Hi,
I have a strange problem. When I try to use std::to_string() I get the following error:
$ g++ -o test_to_string test_to_string.cc test_to_string.cc: In function ‘int main()’: test_to_string.cc:7:28: error: ‘to_string’ is not a member of ‘std’ std::cout << "Five: " << std::to_string(5) << std::endl; ^
Here is my test file (test_to_string.cc):
----------8<----------8<---------- #include <iostream> #include <string>
int main() { std::cout << "Five: " << std::to_string(5) << std::endl; return 0; } ----------8<----------8<----------
A quick search does not point me to any error on my part[1]. Is there a bug in Fedora GCC?
Thanks for any thoughts.
[1] http://en.cppreference.com/w/cpp/string/basic_string/to_string
On Tue, Oct 08, 2013 at 09:20:58AM +0200, Suvayu Ali wrote:
I have a strange problem. When I try to use std::to_string() I get the following error:
$ g++ -o test_to_string test_to_string.cc test_to_string.cc: In function ‘int main()’: test_to_string.cc:7:28: error: ‘to_string’ is not a member of ‘std’ std::cout << "Five: " << std::to_string(5) << std::endl;
Okay, found my problem. I have to explicitly choose C++11. I did not realise C++11 was not the default. Any ideas why?
On 10/08/2013 08:30 AM, Suvayu Ali wrote:
Okay, found my problem. I have to explicitly choose C++11. I did not realise C++11 was not the default. Any ideas why?
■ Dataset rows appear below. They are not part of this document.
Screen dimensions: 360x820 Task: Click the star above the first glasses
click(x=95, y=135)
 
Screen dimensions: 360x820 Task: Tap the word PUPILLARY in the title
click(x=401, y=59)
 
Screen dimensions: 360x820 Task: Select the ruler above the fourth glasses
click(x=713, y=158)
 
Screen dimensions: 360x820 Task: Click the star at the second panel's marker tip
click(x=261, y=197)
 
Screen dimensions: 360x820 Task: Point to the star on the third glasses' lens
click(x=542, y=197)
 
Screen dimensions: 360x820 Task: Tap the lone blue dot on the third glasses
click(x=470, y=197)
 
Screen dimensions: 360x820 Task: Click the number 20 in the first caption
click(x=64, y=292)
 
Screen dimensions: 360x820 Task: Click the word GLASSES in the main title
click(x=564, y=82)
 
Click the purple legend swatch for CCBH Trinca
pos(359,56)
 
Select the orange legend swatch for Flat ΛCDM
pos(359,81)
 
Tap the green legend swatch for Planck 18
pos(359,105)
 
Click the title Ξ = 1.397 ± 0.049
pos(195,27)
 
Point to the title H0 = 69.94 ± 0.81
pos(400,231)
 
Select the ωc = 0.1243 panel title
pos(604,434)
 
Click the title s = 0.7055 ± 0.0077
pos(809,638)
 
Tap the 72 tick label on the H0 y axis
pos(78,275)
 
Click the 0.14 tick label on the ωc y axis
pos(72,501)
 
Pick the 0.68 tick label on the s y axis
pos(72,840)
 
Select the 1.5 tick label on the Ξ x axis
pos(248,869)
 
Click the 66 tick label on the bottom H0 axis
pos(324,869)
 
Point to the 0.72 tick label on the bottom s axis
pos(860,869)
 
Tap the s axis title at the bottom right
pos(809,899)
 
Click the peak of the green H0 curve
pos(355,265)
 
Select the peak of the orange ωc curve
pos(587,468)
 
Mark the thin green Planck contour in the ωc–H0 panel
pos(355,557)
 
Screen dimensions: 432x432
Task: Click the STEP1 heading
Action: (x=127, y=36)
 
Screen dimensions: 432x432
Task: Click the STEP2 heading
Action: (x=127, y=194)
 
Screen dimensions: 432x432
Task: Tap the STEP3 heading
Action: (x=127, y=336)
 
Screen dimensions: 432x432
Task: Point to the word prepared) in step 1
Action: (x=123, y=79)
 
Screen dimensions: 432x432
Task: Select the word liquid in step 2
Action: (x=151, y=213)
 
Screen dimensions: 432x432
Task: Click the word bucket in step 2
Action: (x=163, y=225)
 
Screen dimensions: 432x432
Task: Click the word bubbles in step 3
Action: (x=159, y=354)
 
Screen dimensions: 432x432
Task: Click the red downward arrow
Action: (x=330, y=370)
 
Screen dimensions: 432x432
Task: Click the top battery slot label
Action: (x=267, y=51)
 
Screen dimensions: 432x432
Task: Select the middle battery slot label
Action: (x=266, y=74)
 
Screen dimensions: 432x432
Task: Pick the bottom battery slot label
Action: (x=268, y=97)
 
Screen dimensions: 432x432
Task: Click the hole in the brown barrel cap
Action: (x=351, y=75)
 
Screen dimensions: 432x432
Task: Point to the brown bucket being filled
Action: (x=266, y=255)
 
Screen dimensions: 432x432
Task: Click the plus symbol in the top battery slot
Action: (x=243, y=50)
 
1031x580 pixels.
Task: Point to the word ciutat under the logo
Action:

We (GCC maintainers) tend to change defaults when it's what the majority of users want. For most people C++11 is still experimental. Changing the default language is risky because it breaks build scripts.
Andrew.
Hi Andrew and Mamoru,
On Tue, Oct 08, 2013 at 08:57:29AM +0100, Andrew Haley wrote:
On 10/08/2013 08:30 AM, Suvayu Ali wrote:
Okay, found my problem. I have to explicitly choose C++11. I did not realise C++11 was not the default. Any ideas why?
We (GCC maintainers) tend to change defaults when it's what the majority of users want. For most people C++11 is still experimental. Changing the default language is risky because it breaks build scripts.